I now have a decision to make - to give up the process and let the chips fall where they may, or to spend (waste?) the time required to generate and gather the list of documents that I have most recently been informed about.  If I attempt to accomplish this yet again, the odds are highly in favor of another frustrating disappointment.

Despite the unlikelihood of success though, I will proceed with another attempt.  Because I am only in control of what choices I make.  And whatever happens with our mortgage and our living conditions (in the event of foreclosure), I can still take some solace in knowing that at least I did my best.  Whether I am able to avoid that worst case scenario though, still remains to be seen.

Sunday, December 04, 2011

No Good Deed Goes Un-pooped On

It has been beautiful outside lately, so I joined Amanda and the kids for a walk the other day.  While we were in the back end of our neighborhood though, we noticed a little terrier-type dog with a green sweater walking down the middle of the road.  There didn't seem to be anyone else nearby who was paying any attention to it, and I figured if the owner was around, then he/she probably would have been trying to prevent the pooch from playing chicken with the traffic.

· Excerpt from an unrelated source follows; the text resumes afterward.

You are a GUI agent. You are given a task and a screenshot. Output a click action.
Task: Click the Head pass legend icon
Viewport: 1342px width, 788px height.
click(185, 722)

As it neared us, I got down on my haunches and motioned it over, which it surprisingly did!  It's tag indicated the name of "Bailey", and we recognized the address on the other side of the tag as being in our neighborhood.  So I scooped it up and we proceeded to hunt down the owner and return Bailey to his family.

The dog seemed comfortable and happy enough with me holding him, but unfortunately I was getting a little uncomfortable with his stinky smell wafting up into my nostrils.  Then, about halfway to our destination, the smell began to get a whole lot worse.  I shifted Bailey's weight higher up onto my arm, and observed brown smears on my hand.  The dog had shit on me!! 

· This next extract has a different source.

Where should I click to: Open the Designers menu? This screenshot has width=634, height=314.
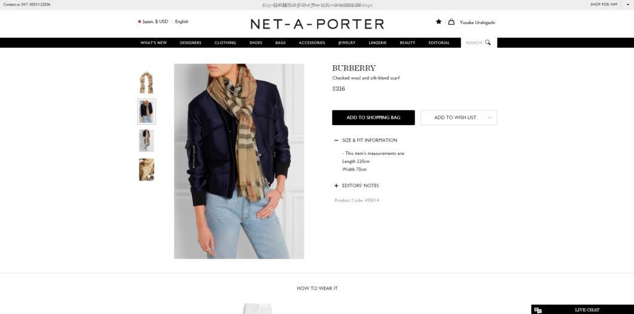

Luckily it wasn't a large volume of poo, as it wasn't running down my arm and under the rolled up sleeves of my shirt or anything.  But I forced myself to continue holding this crappy, stinky dog for another entire block.

When we finally arrived at our destination, the owner (a lady in her mid to upper 50s) was grateful.  Before we departed though, I requested a wet paper towel or something to wipe the bulk of the excrement off of me, to which she happily obliged.  I guess getting pooped on is a small price to pay to help make the world a little better place, especially for the holidays.